Salah satu peserta Aksi Kamisan Bandung menyampaikan orasi di depan Gedung Sate, Jalan Diponegoro, Kota Bandung, Kamis (22/5/2025). (Foto: Farhah Sonia Qudsi/Magang).
SUAKAONLINE.COM – Aksi Kamisan Bandung kembali menggelar aksi ke-424 bertajuk “Dari Hutan hingga Perkotaan: Lawan Perampasan Ruang Hidup dan Penghidupan,” di depan Gedung Sate, Kota Bandung, Kamis (22/5/2025). Aksi ini menjadi bentuk solidaritas terhadap masyarakat adat Maba Sangaji, Halmahera Timur, Maluku Utara yang dikriminalisasi karena mempertahankan hutan adat dan menolak tambang nikel milik PT. Position.

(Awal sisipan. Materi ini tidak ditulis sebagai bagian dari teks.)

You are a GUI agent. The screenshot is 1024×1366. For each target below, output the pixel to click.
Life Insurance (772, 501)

Pegiat Aksi Kamisan Bandung, Fay menyampaikan bahwa solidaritas perlu disuarakan ketika warga yang memperjuangkan tanah adat justru ditetapkan sebagai tersangka. “Hari ini Aksi Kamisan Bandung menjadi momentum untuk bersolidaritas terhadap kawan-kawan di Halmahera Timur yang ditetapkan sebagai tersangka padahal mereka mempertahankan ruang hidup dan penghidupannya,” ujar Fay, Kamis (22/5/2025).

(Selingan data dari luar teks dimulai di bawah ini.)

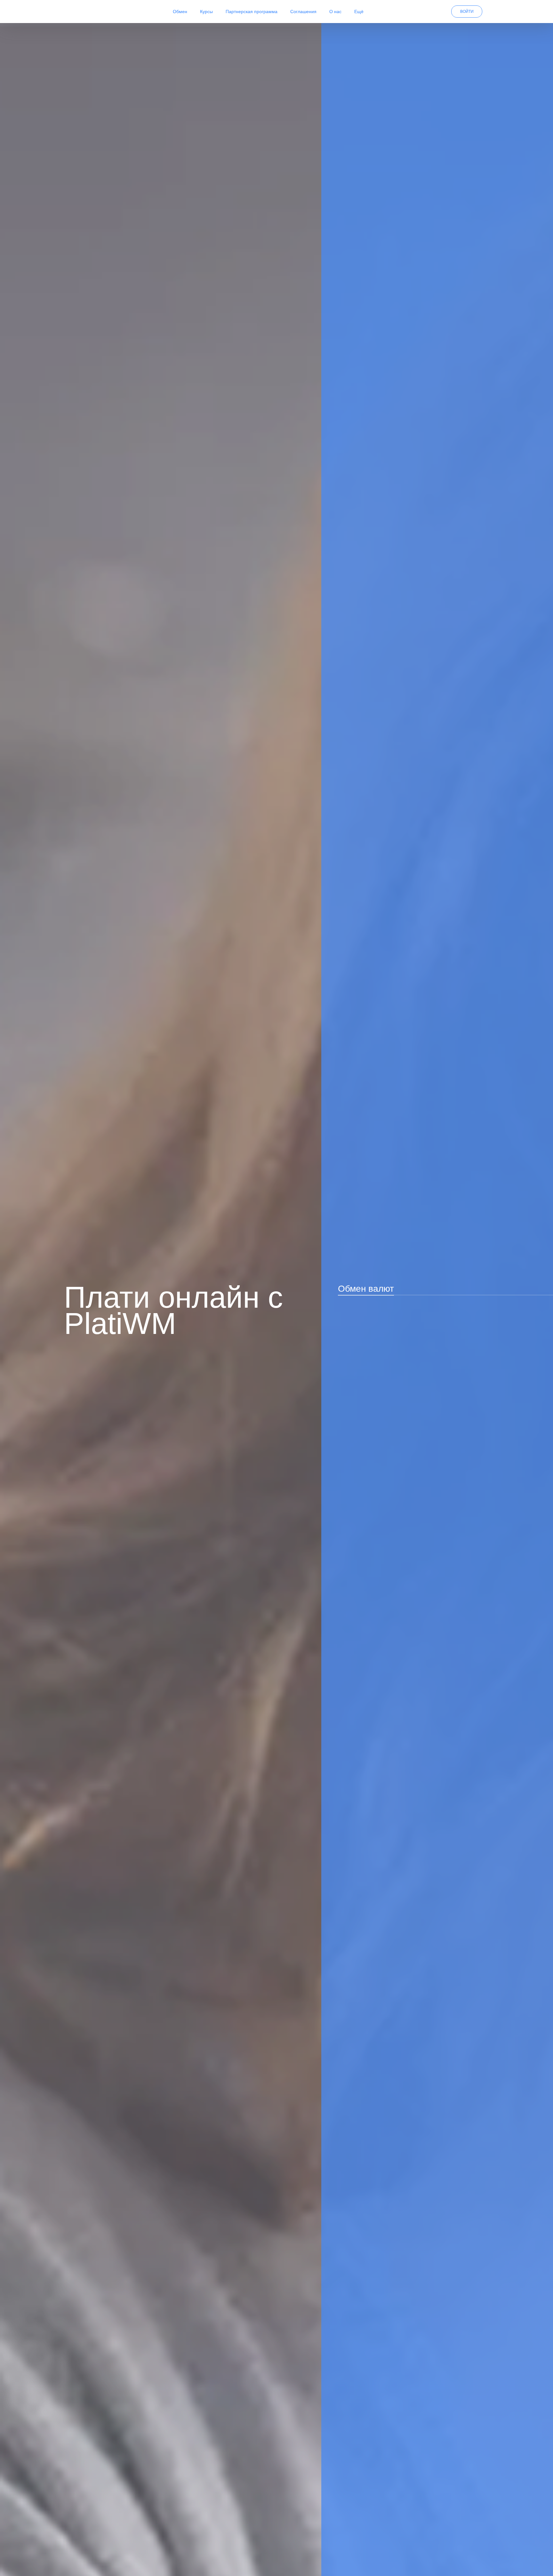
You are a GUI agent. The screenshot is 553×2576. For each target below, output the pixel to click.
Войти (467, 11)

Konflik ini bermula saat masyarakat adat Maba Sangaji melakukan prosesi adat memasang patok kayu sebagai tanda reclaiming atas hutan adat mereka yang telah dirampas oleh aktivitas tambang nikel PT Position. Prosesi ini ditanggapi represif oleh aparat. Sebanyak 28 warga ditangkap pada Sabtu (17/5/2025), dan 11 orang di antaranya telah ditetapkan sebagai tersangka serta dipindahkan ke Rumah Tahanan Ternate pada (20/5/2025).
Dalam pernyataan sikap yang dibacakan oleh massa Solidaritas Bandung, terdapat empat tuntutan, yaitu:
- Bebaskan seluruh masyarakat adat Maba Sangaji yang ditahan secara sewenang-wenang oleh Polda Maluku Utara di Rutan Ternate.

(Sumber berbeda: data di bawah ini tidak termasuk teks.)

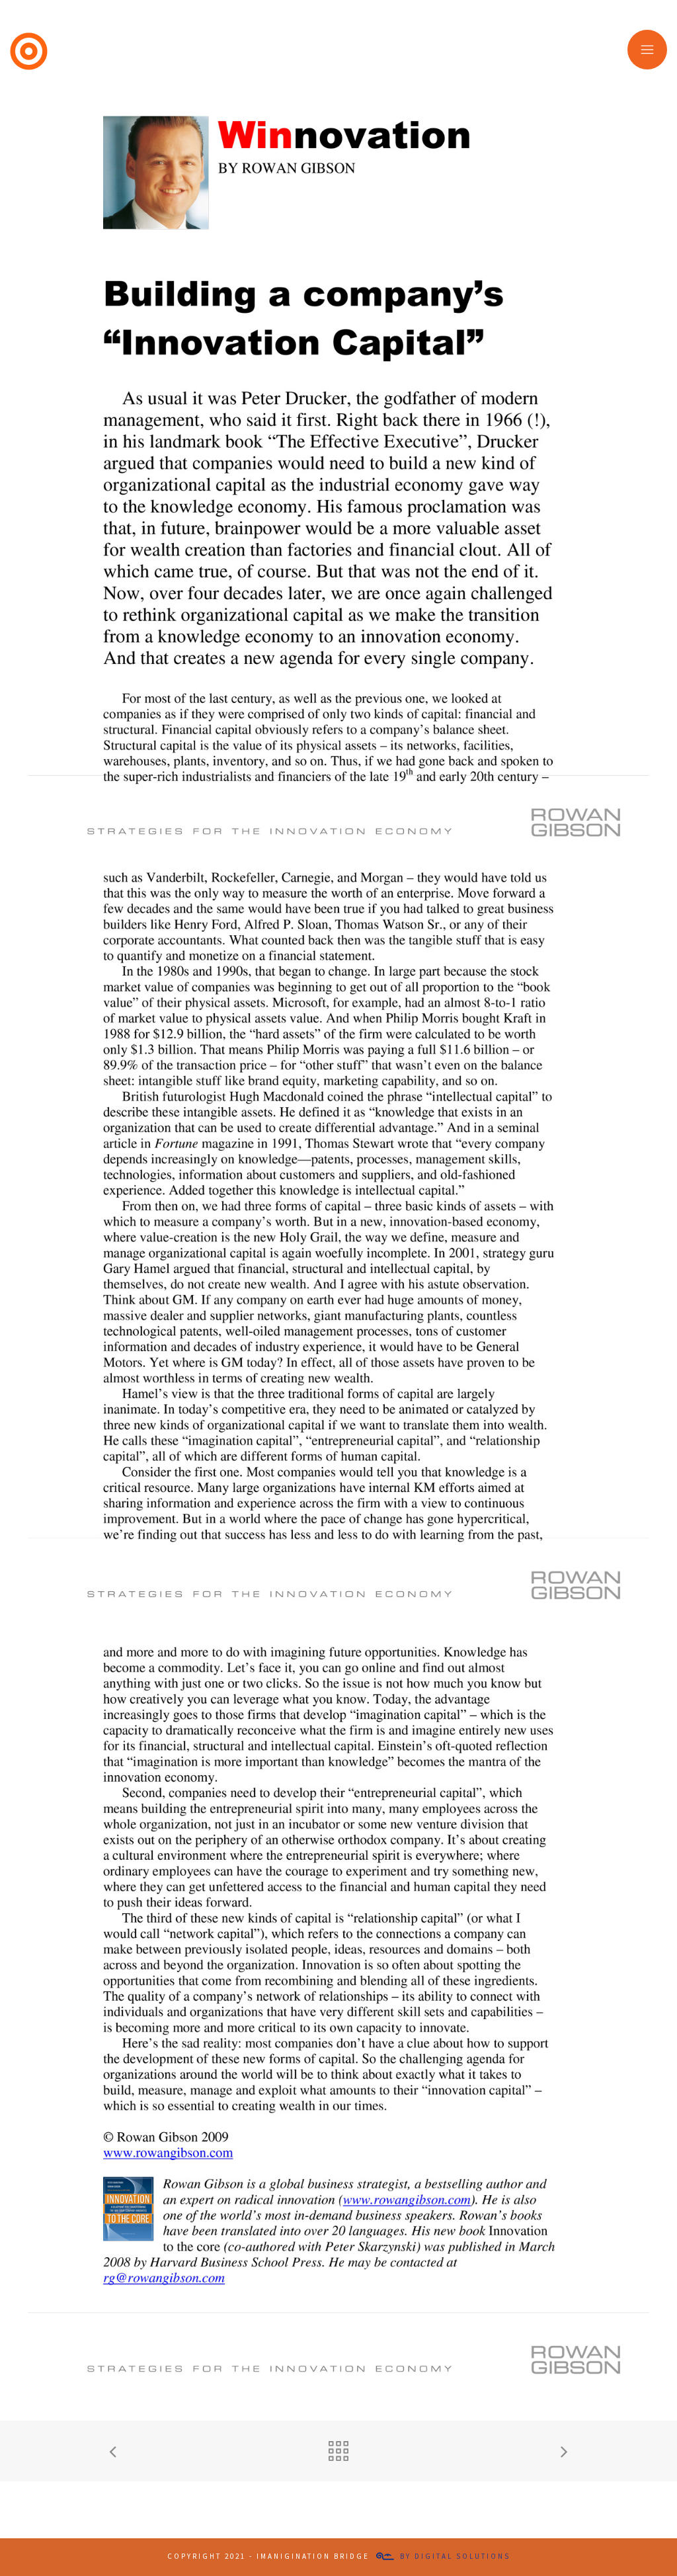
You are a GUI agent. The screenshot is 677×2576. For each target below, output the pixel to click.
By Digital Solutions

- Mengecam tindakan represifitas & kriminalisasi oleh aparat gabungan TNI-Polri Halmahera Timur, Maluku Utara terhadap masyarakat adat Maba Sangaji.
- Usir PT Position, perusak ekologi Halmahera.
- Mendukung penuh perjuangan masyarakat adat Maba Sangaji dan seluruh warga yang mempertahankan ruang hidup dan penghidupannya.
Peserta Aksi Kamisan dari LBH Bandung, Dan menilai bahwa fenomena kriminalisasi terhadap pejuang lingkungan seperti yang terjadi di Halmahera bukan hal baru. “Fenomena kriminalisasi terhadap pejuang lingkungan itu sering terjadi dan bukan yang pertama, karena di beberapa daerah di Indonesia pun masih masif,” ujarnya. Ia menambahkan bahwa negara selalu mem-framing pejuang lingkungan dengan memberi label-label baru dan mendemonisasi mereka. “Pola tersebut dilakukan supaya gerakan masyarakat bisa direduksi.” Tambahnya.
Fay juga menilai bagaimana negara sejak lama tidak pernah benar-benar mengakui keberadaan masyarakat, baik secara kultural maupun sosiologis yang telah tinggal dan menghidupi suatu wilayah selama puluhan bahkan ratusan tahun. “Negara dengan logika kapitalistiknya menganggap bahwa masyarakat yang ada di sana itu tidak ada, atau kalaupun ada, dianggap kumuh dan harus digusur, dipindahkan, atau dengan bahasa halus mereka ‘direlokasi’. Padahal itu sama saja dengan mencabut mereka dari tempat tinggalnya,” ujarnya.
Ia berharap, harapan tidak lagi bertumpu pada negara, tapi tumbuh dari solidaritas antarrakyat. Ia juga menekankan pentingnya saling menguatkan dan membangun perlawanan bersama, baik lewat aksi langsung maupun diskusi dan media digital. “Kita harus sadar kalau kita tidak sendiri. Kita yang harus terus melawan bersama-sama dominasi yang dilakukan oleh sistem ini,” tegasnya.
Di sisi lain, Dan mengajak semua pihak untuk terus membangun kekuatan kolektif dalam melawan penindasan. “Harapannya semoga semangat dan energi kamisan ini bisa tertular ke kawan-kawan yang lain. karena kita tidak punya kekuatan selain kekuatan kolektif. kita kekuatan politis kita adalah kekuatan kolektif, ya maka bangunlah kekuatan kolektif itu,” tutupnya.